Being part of the team
National Advisory Organizations Conference 2007
Jerry Jones uses football analogy to encourage NAOC attendees.
National Advisory Board member Jerry Jones emphasizes a point during a speech to NAOC delegates.
Jerry Jones, owner of the Dallas Cowboys and honorary co-chairman with his wife Gene of the National Advisory Organizations Conference, greeted the delegates stating how excited he was to be with them and to be on the same team.
Jones revealed that he and his family don’t feel like they own the Dallas Cowboys. “There’s a synergy here with being a part of your team in some small way,” he stated. “I don’t think you can own the Cowboys like you can a house or an investment. You can’t own Notre Dame; you can’t own the University of Texas. It’s made up of fans, of the college students. What we have a chance to do is to run with the ball with our skills [for] a little while. That’s the way we feel about it.”
He mentioned that there are tickertape parades for war heroes, astronauts and people who win games. “Here,” he said, “is a place for the heroes—the men and women helping the downtrodden, for the men and women using all their energy and all their resourcefulness to help their fellow man. It is a place of respite for people when they have a little tougher day, a little rougher week, a little rougher time in their lives.”
Jones used the analogy of a burly 300-pound man charging someone. “You’ve said the wrong thing at the wrong time, and here he comes and he’s charging. Well, rather than trying to become the equivalent of what he is, the best way to handle him is to step aside and let his own momentum grab him. Let him, of his own momentum, get the job done for you.”
He continued, “Well, teammates, that’s what Charlotte and Gene and I had in mind. That’s what Steve Reinemund had in mind when he was chairman of the National Advisory Board. We said that the visibility of team, the interest there is in sports. Is there some way we could take that and do something really special? To say thank you to the people of The Salvation Army, to the volunteers, to the officers, to the generations of the local board members—thank you, Salvation Army, for what you’re bringing to the table.”
Recounting the story of securing from NBC the half-time interval for the Thanksgiving Day game for the Red Kettle kickoff, Jones said: “We’ve always known our game had a special place on Thanksgiving Day, because it is a time when people around the country are not only celebrating our great holiday, but they’re looking at the game; they’re interested in what happens that day.
“We met with the head of NBC and asked for half-time because during half-time we want to recognize and celebrate a great institution in this country.”
Jerry stated that The Salvation Army has inspired many people, including celebrities. The Army is so inspirational that the Cowboys organization decided to put the red kettles in the corners of the end zone for every ball game, realizing it’s an opportunity to recognize and tell a wonderful story. Although there are rules about having things that the players can run into or that might obstruct views, the purpose of the kettle is to be seen!
He continued by saying that the work of The Salvation Army is serious business. He stated that it’s necessary to have enthusiasm and passion and purpose. When he thinks of the Army, he thinks of a champion team with a purpose, with a goal. He said, “That is why I admire you so much. Because you deal with the everyday things that traditionally have been dealt with since the beginning of this organization, but you’re thinking forward, you’re thinking it out…the most important thing abut thinking about a championship is to make sure we’re aligned and we keep refreshing that alignment.”
Jones cited the example of several athletes who pictured victory ahead of time, who sacrificed individual interest for the good of the whole team and who inspired many others.
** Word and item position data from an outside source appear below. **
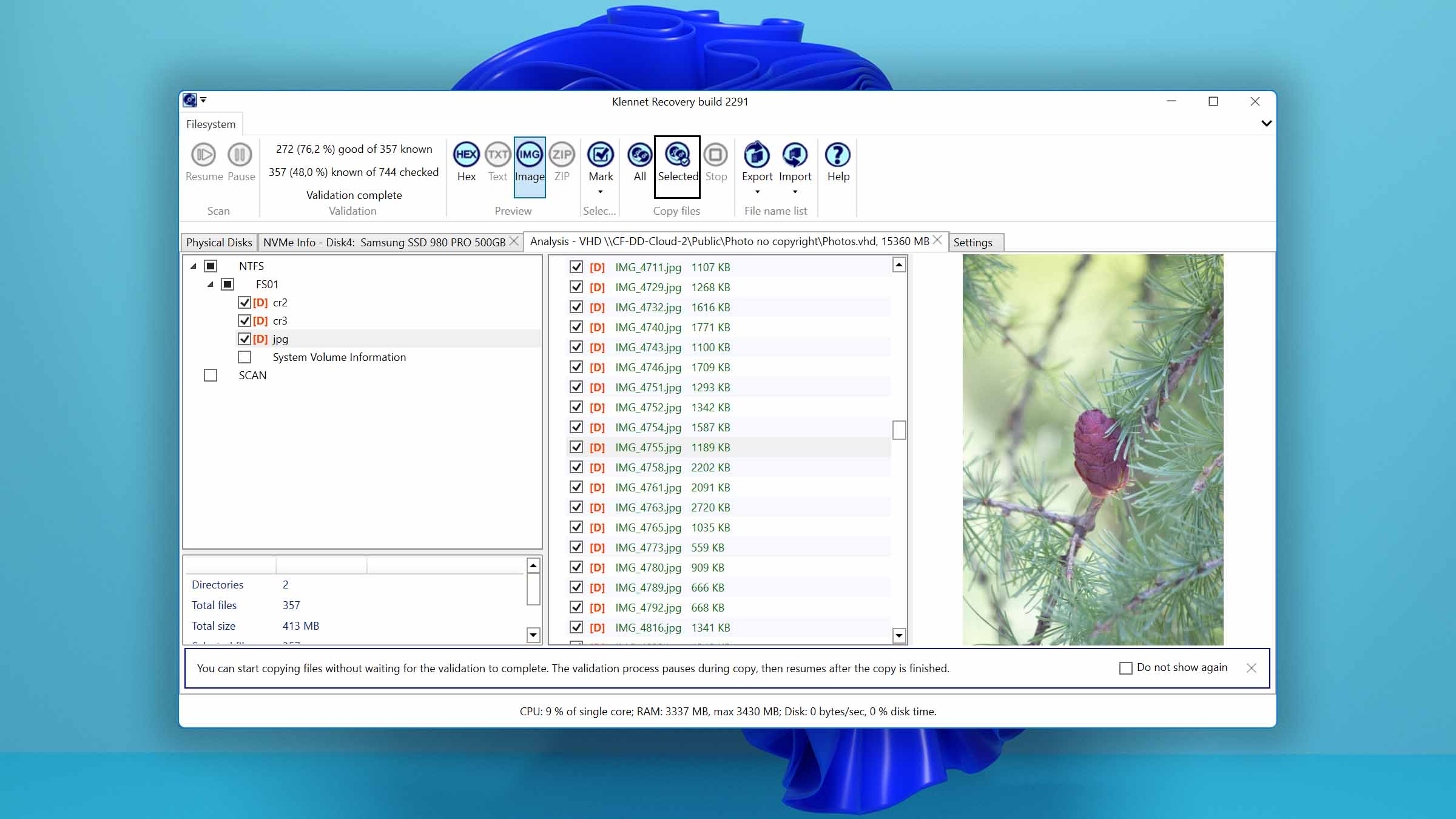Close the NVMe Info Samsung SSD tab

coord(514,241)
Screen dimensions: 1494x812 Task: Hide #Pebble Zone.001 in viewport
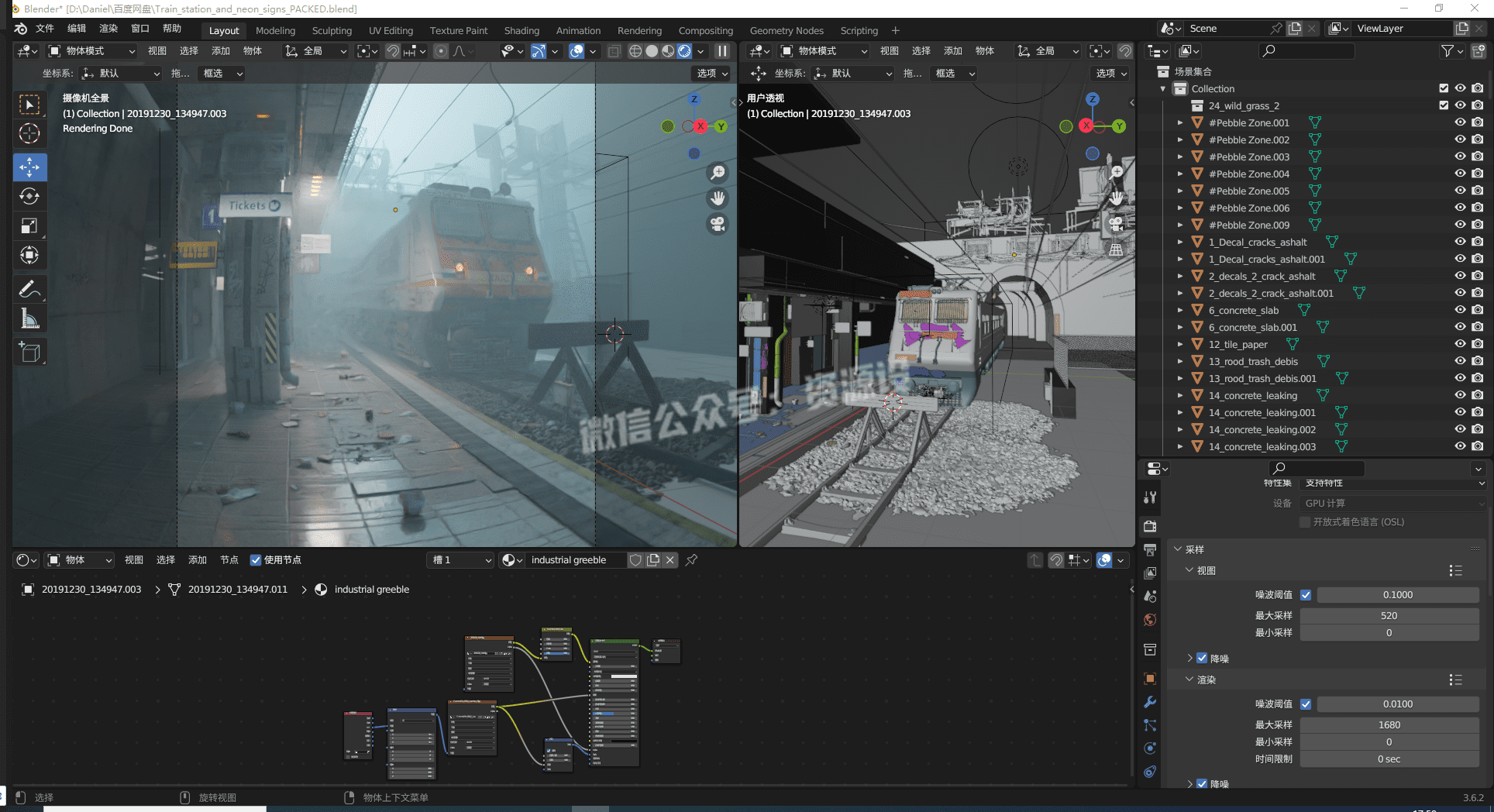click(1460, 122)
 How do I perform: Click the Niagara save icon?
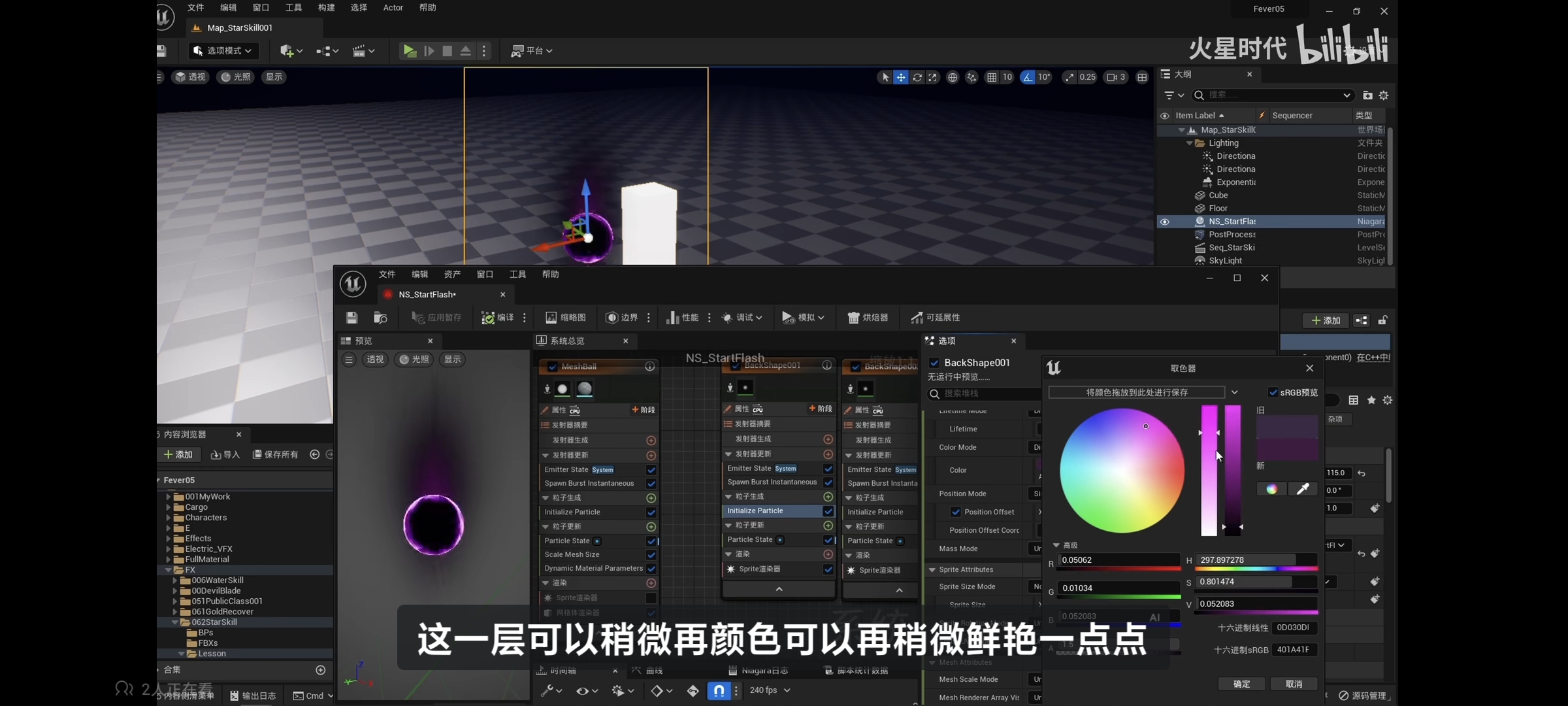coord(351,318)
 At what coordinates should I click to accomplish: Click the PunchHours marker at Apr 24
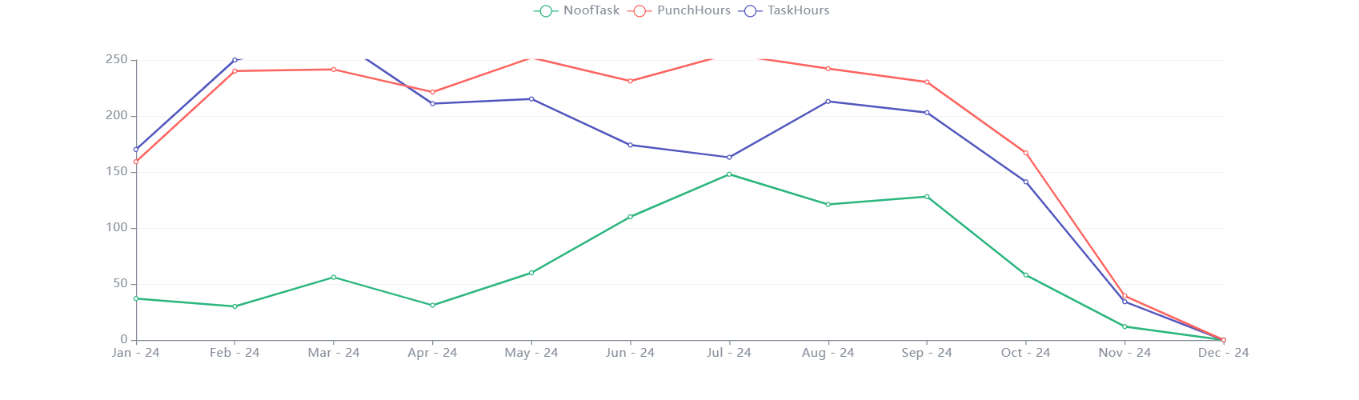click(x=432, y=92)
He spoke specifically of George Foreman, Michael Irvin, Troy Aikman and Jay Novacek. In one game Aikman unexpectedly threw the ball to Novacek who made a touchdown. Later on, when Novacek asked, “Why did you throw that ball?” Aikman replied, “Because I knew you would be there.”
He related this to the Army. “Ladies and gentlemen, when I think of The Salvation Army, when I think of the tradition and of the years of your service to the people who need it, I know you’re going to be there. I knew you were going to be there then, and I know you’re going to be there in the future as an organization. Inspirational? You bet! You do inspire everyone that really gets an opportunity to understand.”
In his concluding remarks Jones said, “I want to share with you the principle we operate on—what our skill is. In sports and with the Dallas Cowboys we call it ‘emptying our bucket.’ We really expect an individual to empty their bucket, to bring all and give all. The Cowboys are so inspired by our association with The Salvation Army that we want to empty our bucket every chance we get.
“I want you to know that it’s a thrill that we’re having this conference in Dallas, and it gives me an opportunity to share with you who share with thousands of others, just exactly how we feel. We’re more motivated, we’re more interested, more excited about looking for ideas for the future than we’ve ever been.
“I want to say this to you—long after they’re going to forget about who builds a sports team or record—long after they’ll forget about who built these great buildings in Dallas or New York—long after those people are forgotten, they’re going to remember the builders of men and women. To me that’s The Salvation Army. It’s wonderful to be with you. Thank you for being in Dallas.”